* Written task 1
In the blog post about the fog on Afton Mountain, which three items did the writer take out of the vehicle after pulling off?
* Written task 2
Extend the blog post about the fog on Afton Mountain, picking up after its final sentence.

Saturday, November 16, 2013

God Calling Me to Ascend Afton Mountain: What I Wasn't Expecting

Today I received in the mail a correspondence addressed to me as Reverend LaDawn P. Knicely.  When I saw it, it touched me in a deeply emotional and profound way.  As I have been in Seminary, I have known that I was going to be in ministry in some capacity, but just not entirely sure what.  This correspondence hit me today and was a realization that yes, I am in fact going to be a Pastor in God's timing and by His will.  I have just one and half more year to complete which is just hard to believe.  This certainly was not in my plans!

All I could do after getting this correspondence was just weep, and I felt a deep questioning of how God could use me and why me?  I am just a simple country girl from Briery Branch, VA, which is a rural setting west of Dayton, VA toward the George Washington National Forest with the mountain Narrow Back practically in my parent's backyard where I grew up.  It was a humbling feeling, but one much deeper that I could not articulate by naming or putting words to it.  I guess my tears were releasing something from me that the Holy Spirit was interceding on my behalf to God. 

I felt God nudging and calling me to go to Afton Mountain in Waynesboro, VA.  I felt this urgency to go and get there even though I had reading and homework that I wanted to work on this evening.  I knew this feeling though and knew that I would be restless until I went.  I knew that God must have a message or something to reveal to me on the mountain. 

As I got to the base of the mountain on Rt. 64, I saw the blinking highway sign that said to "Use Caution, Fog on Mountain."  I thought great!  Now why would God lead me up here when I can't see or take in His majestic mountain views?  I was feeling a bit frustrated and wondering if I had really heard God correctly.  As I got to the top of the mountain, it was so foggy that drivers had their hazard lights on, and I missed the turn that takes me out on the Parkway.  I am now traveling down Rt. 250 going toward Charlottesville.  It is so foggy that each time I get to a place where I could turn around, I come upon it too late to signal that I want to turn around because there are other vehicles behind me.    As I get close to the bottom of the mountain on Rt. 250, it is more visible, and I am able to safely turn around.

Once I get turned around, I am now again ascending back up the mountain.  I finally come to the turn off and travel slowly through the fog.  It is scary because I literally can't see out in front of me, and I am wondering how I will navigate my way back out and not get lost on the mountain.   I find the first place to pull off, and I am still wondering why God has brought me here.  I can't see anything!  So I go ahead and get my blanket, Bible and journal out of my vehicle.  I lay the blanket in front of my vehicle and sit down.  As I am sitting there, I feel the cool mist of the fog and feel gentle droplets of water upon my face.  I instantly become flooded with words and begin to understand why God brought me to the foggy mountain top. 

He is calling me and asking me to ascend to a greater height and new dimension mountain top experience.  What that means I think is that I must fully and completely surrender my flesh desire of wanting to see and know the outcome of where God is leading me.  He is asking me to trust at a deeper level than what I am used too.  As waves of fog visibly move past me in a mystical way, he is asking me to be like the mystical fog ascending to the top of the mountain.  God is asking me that even though I don't know where I am headed, I can't see borders, or road signs leading and guiding me, He is asking me to keep walking, press forward and moving upward in the dense fog to the top of the mountain.

* Data section
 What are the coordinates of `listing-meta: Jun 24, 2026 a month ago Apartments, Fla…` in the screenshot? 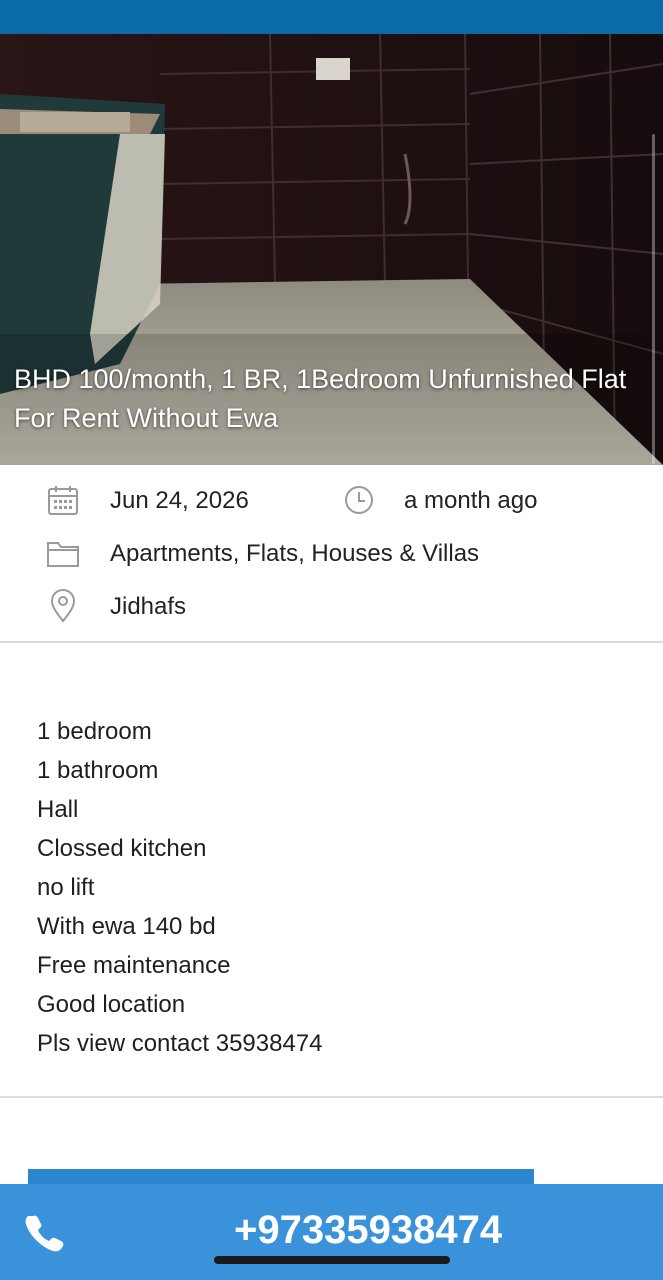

* Task answer 1
A blanket, a Bible and a journal.

* Task answer 2
He showed me as I took the wrong turn and was descending down the mountain where there was less fog that it is easier to travel there because I can see in my own sight, my own comfort and my own control.  He is asking me to surrender my sight to Him, release my comfort to Him and release my control to Him.  He is asking me to ascend to a new dimension to the top of the mountain even though I can't see anything.  He is asking me to trust my everything to Him with a recklessly abandoned faith because this is necessary for the next doors to open where God is leading me.  He wants me to rest completely in His will and strength for this timely unfolding recognizing that it all is for God's glory and not mine.  He is calling me to have a transcendent faith that goes beyond me and my understanding by fully trusting and believing in God.  Just when I think that I have accomplished trust and faith in knowing God's plans for me, He does this to me asking me to go deeper, higher and beyond my own borders.  God is revealing to me that there is even more that He wants to reveal to me.

This reminds me of a scripture verse that I was meditating upon this week from Jeremiah 33:3 where it says, "Call to me and I will answer you and tell you great and unsearchable things you do not know".  This is exactly what He is revealing to me letting me know that there are "great and unsearchable things that I do not know" that I am now on a journey to seek and find what that exactly is.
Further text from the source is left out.